Великодушие — это желание давать, открыться без религиозных или философских мотивов, просто делать то, что требуется в любой момент каждой ситуации, не боясь ничего не получить взамен. Раскрытие может произойти прямо на большой дороге; мы не опасаемся, что нас ослепят дым и пыль человеческой ненависти и страсти; мы просто раскрываемся, полностью покоряемся, отдаем. А это значит, что мы не судим, не оцениваем. Если мы попытаемся вынести суждение о своем переживании или оценить его, если мы попробуем решить, до какой степени нам надо открыться, а до какой — оставаться закрытыми, тогда наша открытость не будет иметь никакого смысла, и сама идея парамита, запредельного великодушия, окажется тщетной. Наше действие ничего не превзойдет — и перестанет быть действием бодхисаттвы.

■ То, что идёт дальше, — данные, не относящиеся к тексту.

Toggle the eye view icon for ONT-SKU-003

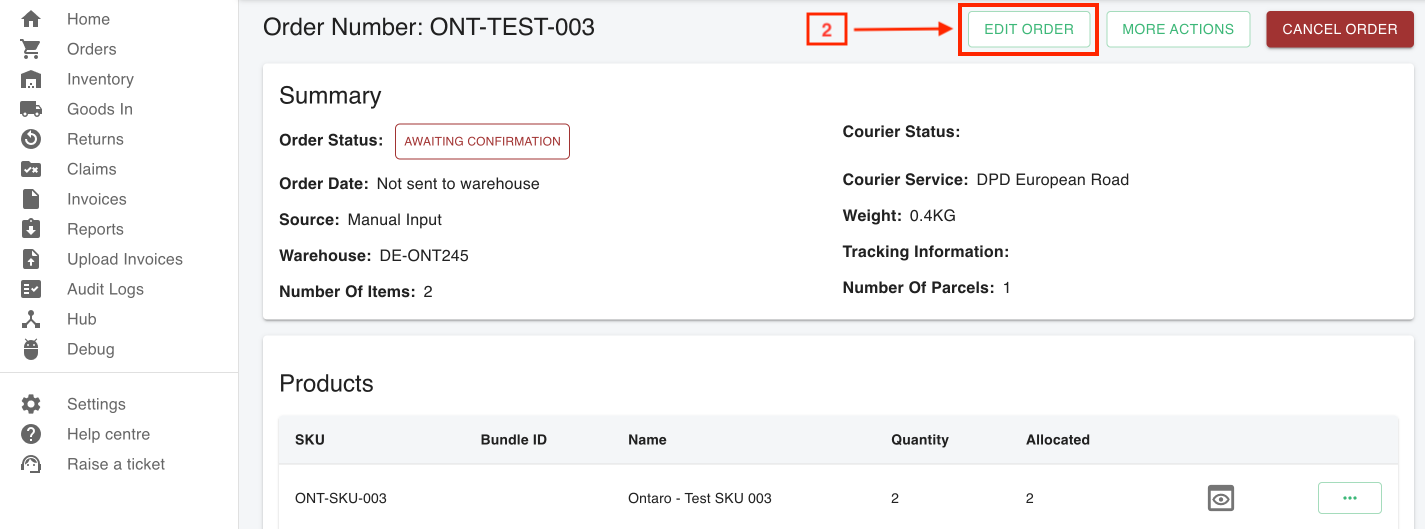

Вся сущность идеи запредельности заключается в том, что мы видим сквозь наши ограниченные понятия, сквозь ограниченные концепции, сквозь психику войны «этого» против «того»; и вообще, когда мы смотрим на какой-то объект, мы не разрешаем себе видеть его должным образом. Автоматически мы видим свою версию этого предмета вместо того, чтобы действительно видеть его таким, каков он есть. Тогда мы полностью удовлетворены, потому что внутри уже сфабриковали собственное представление об этой вещи. Затем мы даем ей пояснения, судим о ней, принимаем ее или отвергаем; но здесь совсем нет процесса подлинного общения.
Поэтому запредельное великодушие заключается в том, чтобы отдавать все, что вы имеете. Действие должно быть открытым, целиком обнаженным. Суждения — не ваше дело; тот, кто получает, должен сделать жест приятия. Если получающие не готовы для вашего великодушия, они его не получат; если готовы — придут и возьмут. Таково безличное действие бодхисаттвы. Он не думает о себе: «Не делаю ли я ошибок? Осторожен ли я? Перед кем мне следует открыться?» Он никогда не становится на чью-то сторону. Фигурально выражаясь, бодхисаттва просто лежит, как труп. Пусть люди смотрят на вас, рассматривают вас; вы находитесь в их распоряжении. Такое благородное, полное действие не содержит никакого лицемерия, совершенно никаких религиозных или философских суждений. Вот почему оно запредельно, вот почему это — парамита. И оно прекрасно.